Provided text:
§
Anxiety Among Perinatal Women During COVID-19 More Likely for Those Without Prior GAD

A pregnant woman in deep thought looking out a window, anxiety during COVID-19 concept

Many women enter pregnancy with a pre-existing diagnosis of anxiety. Pregnancy itself can prompt worry about the health of the fetus and newborn, one’s health and the experience of childbirth. The unknowns and uncertainties of the COVID-19 pandemic presented an additional acute stressor to pregnant and postpartum women.

Researchers at Brigham and Women’s Hospital investigated whether pre-existing anxiety exacerbated COVID-19–related health concerns among women who entered perinatal status early in the pandemic. To their surprise, they found the opposite: levels of COVID-19–related worry were greater among women without a pre-existing diagnosis of anxiety.

Cindy H. Liu, PhD, a clinical psychologist who directs the Developmental Risk and Cultural Resilience Laboratory within the Departments of Pediatric Newborn Medicine and Psychiatry, Leena Mittal, MD, a psychiatrist and chief of Women’s Mental Health Services, and colleagues discuss this finding in Psychiatry Research.

Methods

The PEACE Study began at the Brigham in May 2020 to follow the health and well-being of U.S. pregnant and postpartum women during the COVID-19 pandemic. The current analysis included 1,587 women with data collected between May 21, 2020, and June 24, 2021.

As part of an online survey, participants were asked to indicate any previous diagnoses of generalized anxiety disorder by a mental health professional. They completed the Generalized Anxiety Disorder scale (GAD-7, total possible score of 21). Women with a score ≥10 were considered to have clinically significant anxiety.

Participants also rated four items from the Coronavirus Health Impact Survey to indicate how worried they were about contracting the virus, their friends and family becoming infected, and their physical and mental health being harmed.

Participant Characteristics

The mean age of the cohort was 33 years. 56% of participants were pregnant at the time of the survey, and 45% of all participants were primiparas.

18% reported high levels of COVID-19–related health worry, and 25% scored above the clinical cutoff for generalized anxiety. 25% reported having received a diagnosis of GAD before the pregnancy.
§
Tasks:
1. In the article on perinatal anxiety during COVID-19, what four worries did participants rate using items from the Coronavirus Health Impact Survey?
2. Write the next part of the article on perinatal anxiety during COVID-19, picking up after its final sentence.
The data that follow have no connection to the article on perinatal anxiety during COVID-19.

Data section:
§
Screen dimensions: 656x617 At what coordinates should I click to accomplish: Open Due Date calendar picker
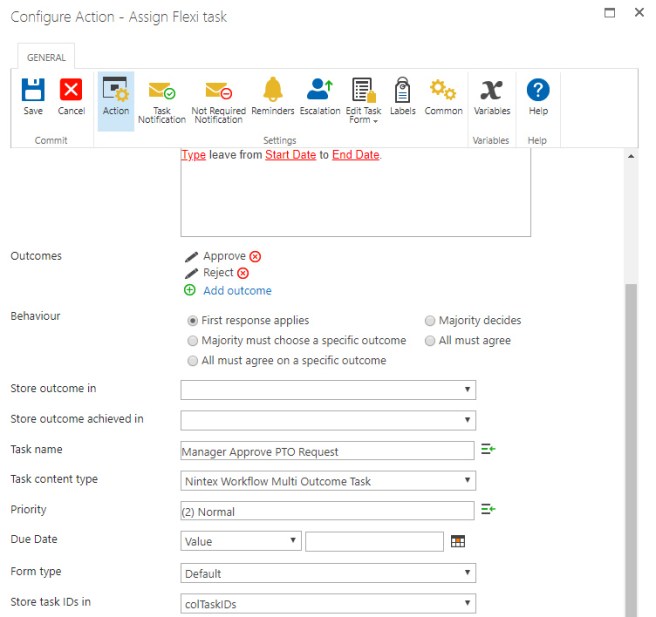[x=458, y=541]
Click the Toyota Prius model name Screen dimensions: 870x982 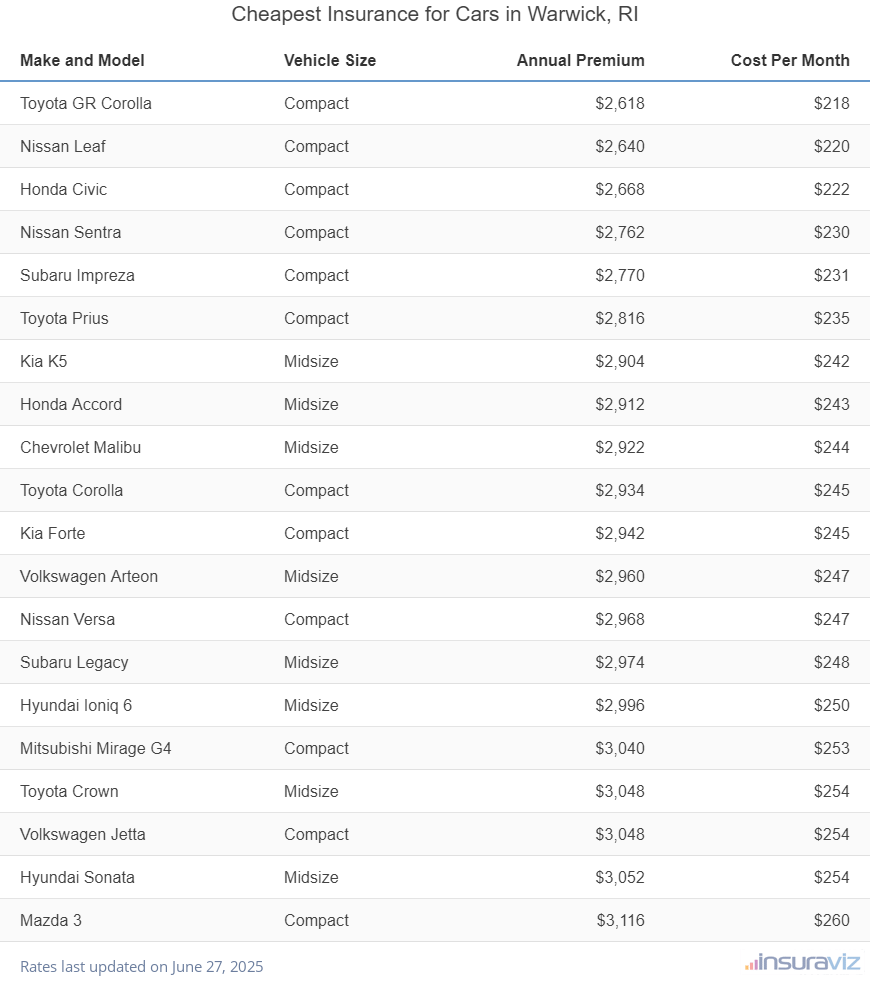[x=64, y=318]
§
Responses by task:
1.
1. Contracting the virus
2. Their friends and family becoming infected
3. Their physical health being harmed
4. Their mental health being harmed

2.
Likelihood of GAD Based on COVID-19–related Worry

The two key observations from adjusted analyses were:

  • Women who reported high levels of COVID-19–related health worry and had a pre-existing GAD diagnosis were 3.56 times more likely than those with low levels of worry to score in the range of clinically significant generalized anxiety (P<0.001), but those without a pre-existing GAD diagnosis were 6.51 times more likely (P<0.001)
  • Participants with a pre-existing GAD diagnosis were 3.01 times more likely than those without a diagnosis to have clinically significant generalized anxiety (P<0.001)

Potential Explanations

The researchers present several possible interpretations of the surprising data:

  • Women with a pre-existing GAD diagnosis may have had experience managing their anxiety before the pandemic, while individuals experiencing anxiety for the first time may have been less equipped to cope (and confronted by long waitlists for mental healthcare)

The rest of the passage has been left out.